- **RECORDED INFORMATION**
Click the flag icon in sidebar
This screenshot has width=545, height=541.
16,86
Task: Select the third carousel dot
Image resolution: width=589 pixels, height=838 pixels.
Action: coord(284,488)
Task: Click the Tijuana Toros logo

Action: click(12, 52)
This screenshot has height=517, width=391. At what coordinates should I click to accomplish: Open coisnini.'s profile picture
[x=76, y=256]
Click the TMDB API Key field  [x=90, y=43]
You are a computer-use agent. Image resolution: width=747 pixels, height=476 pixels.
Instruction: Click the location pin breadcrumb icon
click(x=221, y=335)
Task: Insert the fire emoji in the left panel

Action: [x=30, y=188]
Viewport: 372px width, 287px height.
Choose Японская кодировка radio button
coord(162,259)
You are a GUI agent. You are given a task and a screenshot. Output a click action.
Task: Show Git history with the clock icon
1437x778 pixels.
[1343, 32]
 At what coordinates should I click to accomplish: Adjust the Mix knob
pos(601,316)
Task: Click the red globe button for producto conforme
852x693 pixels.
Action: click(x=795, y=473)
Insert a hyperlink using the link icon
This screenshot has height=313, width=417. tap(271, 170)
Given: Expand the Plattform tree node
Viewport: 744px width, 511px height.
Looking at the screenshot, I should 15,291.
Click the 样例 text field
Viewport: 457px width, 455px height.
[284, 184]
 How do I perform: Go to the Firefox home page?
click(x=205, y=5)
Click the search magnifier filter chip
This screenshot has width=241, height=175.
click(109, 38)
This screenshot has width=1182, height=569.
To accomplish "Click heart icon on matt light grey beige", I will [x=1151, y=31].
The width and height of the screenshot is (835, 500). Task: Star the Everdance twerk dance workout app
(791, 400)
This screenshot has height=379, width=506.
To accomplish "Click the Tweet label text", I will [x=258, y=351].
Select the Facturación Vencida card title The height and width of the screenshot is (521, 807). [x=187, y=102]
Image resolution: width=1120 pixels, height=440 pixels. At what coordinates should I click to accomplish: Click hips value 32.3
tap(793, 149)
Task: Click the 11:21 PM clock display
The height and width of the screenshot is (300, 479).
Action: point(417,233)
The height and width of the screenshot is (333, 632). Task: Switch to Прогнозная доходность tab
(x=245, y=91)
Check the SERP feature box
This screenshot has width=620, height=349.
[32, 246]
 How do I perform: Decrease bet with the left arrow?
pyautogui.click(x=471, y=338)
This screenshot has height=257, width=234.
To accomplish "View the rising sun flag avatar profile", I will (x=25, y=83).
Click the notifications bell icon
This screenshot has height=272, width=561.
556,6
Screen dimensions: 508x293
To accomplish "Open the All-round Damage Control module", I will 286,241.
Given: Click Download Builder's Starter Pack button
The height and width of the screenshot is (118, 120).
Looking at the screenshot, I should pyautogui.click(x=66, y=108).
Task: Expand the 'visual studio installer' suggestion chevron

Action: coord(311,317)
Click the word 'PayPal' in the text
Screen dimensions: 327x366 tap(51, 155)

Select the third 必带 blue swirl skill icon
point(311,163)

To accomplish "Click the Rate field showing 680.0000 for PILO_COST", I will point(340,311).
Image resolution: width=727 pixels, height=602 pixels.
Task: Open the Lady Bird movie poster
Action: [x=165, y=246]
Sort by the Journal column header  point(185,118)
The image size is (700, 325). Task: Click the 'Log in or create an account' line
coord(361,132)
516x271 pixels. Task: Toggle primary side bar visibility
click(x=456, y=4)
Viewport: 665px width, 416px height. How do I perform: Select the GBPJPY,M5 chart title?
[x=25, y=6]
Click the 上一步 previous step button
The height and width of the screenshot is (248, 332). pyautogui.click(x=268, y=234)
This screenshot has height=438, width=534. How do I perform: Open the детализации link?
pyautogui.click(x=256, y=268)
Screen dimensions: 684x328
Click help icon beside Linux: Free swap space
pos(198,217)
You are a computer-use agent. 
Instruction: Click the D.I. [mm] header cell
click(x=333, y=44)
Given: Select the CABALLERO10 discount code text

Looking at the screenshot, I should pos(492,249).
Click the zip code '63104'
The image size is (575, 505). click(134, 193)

- **WHAT IS ASKED**
Can you copy out all of the records above line for line, without changing a single character?

- **ANSWER TO THIS PROBLEM**
Click the flag icon in sidebar
This screenshot has width=545, height=541.
16,86
Task: Select the third carousel dot
Image resolution: width=589 pixels, height=838 pixels.
Action: coord(284,488)
Task: Click the Tijuana Toros logo

Action: click(12, 52)
This screenshot has height=517, width=391. At what coordinates should I click to accomplish: Open coisnini.'s profile picture
[x=76, y=256]
Click the TMDB API Key field  [x=90, y=43]
You are a computer-use agent. Image resolution: width=747 pixels, height=476 pixels.
Instruction: Click the location pin breadcrumb icon
click(x=221, y=335)
Task: Insert the fire emoji in the left panel

Action: [x=30, y=188]
Viewport: 372px width, 287px height.
Choose Японская кодировка radio button
coord(162,259)
You are a GUI agent. You are given a task and a screenshot. Output a click action.
Task: Show Git history with the clock icon
1437x778 pixels.
[1343, 32]
 At what coordinates should I click to accomplish: Adjust the Mix knob
pos(601,316)
Task: Click the red globe button for producto conforme
852x693 pixels.
Action: click(x=795, y=473)
Insert a hyperlink using the link icon
This screenshot has height=313, width=417. tap(271, 170)
Given: Expand the Plattform tree node
Viewport: 744px width, 511px height.
Looking at the screenshot, I should 15,291.
Click the 样例 text field
Viewport: 457px width, 455px height.
[284, 184]
 How do I perform: Go to the Firefox home page?
click(x=205, y=5)
Click the search magnifier filter chip
This screenshot has width=241, height=175.
click(109, 38)
This screenshot has width=1182, height=569.
To accomplish "Click heart icon on matt light grey beige", I will [x=1151, y=31].
The width and height of the screenshot is (835, 500). Task: Star the Everdance twerk dance workout app
(791, 400)
This screenshot has height=379, width=506.
To accomplish "Click the Tweet label text", I will [x=258, y=351].
Select the Facturación Vencida card title The height and width of the screenshot is (521, 807). [x=187, y=102]
Image resolution: width=1120 pixels, height=440 pixels. At what coordinates should I click to accomplish: Click hips value 32.3
tap(793, 149)
Task: Click the 11:21 PM clock display
The height and width of the screenshot is (300, 479).
Action: point(417,233)
The height and width of the screenshot is (333, 632). Task: Switch to Прогнозная доходность tab
(x=245, y=91)
Check the SERP feature box
This screenshot has width=620, height=349.
[32, 246]
 How do I perform: Decrease bet with the left arrow?
pyautogui.click(x=471, y=338)
This screenshot has height=257, width=234.
To accomplish "View the rising sun flag avatar profile", I will (x=25, y=83).
Click the notifications bell icon
This screenshot has height=272, width=561.
556,6
Screen dimensions: 508x293
To accomplish "Open the All-round Damage Control module", I will 286,241.
Given: Click Download Builder's Starter Pack button
The height and width of the screenshot is (118, 120).
Looking at the screenshot, I should pyautogui.click(x=66, y=108).
Task: Expand the 'visual studio installer' suggestion chevron

Action: coord(311,317)
Click the word 'PayPal' in the text
Screen dimensions: 327x366 tap(51, 155)

Select the third 必带 blue swirl skill icon
point(311,163)

To accomplish "Click the Rate field showing 680.0000 for PILO_COST", I will point(340,311).
Image resolution: width=727 pixels, height=602 pixels.
Task: Open the Lady Bird movie poster
Action: [x=165, y=246]
Sort by the Journal column header  point(185,118)
The image size is (700, 325). Task: Click the 'Log in or create an account' line
coord(361,132)
516x271 pixels. Task: Toggle primary side bar visibility
click(x=456, y=4)
Viewport: 665px width, 416px height. How do I perform: Select the GBPJPY,M5 chart title?
[x=25, y=6]
Click the 上一步 previous step button
The height and width of the screenshot is (248, 332). pyautogui.click(x=268, y=234)
This screenshot has height=438, width=534. How do I perform: Open the детализации link?
pyautogui.click(x=256, y=268)
Screen dimensions: 684x328
Click help icon beside Linux: Free swap space
pos(198,217)
You are a computer-use agent. 
Instruction: Click the D.I. [mm] header cell
click(x=333, y=44)
Given: Select the CABALLERO10 discount code text

Looking at the screenshot, I should pos(492,249).
Click the zip code '63104'
The image size is (575, 505). click(134, 193)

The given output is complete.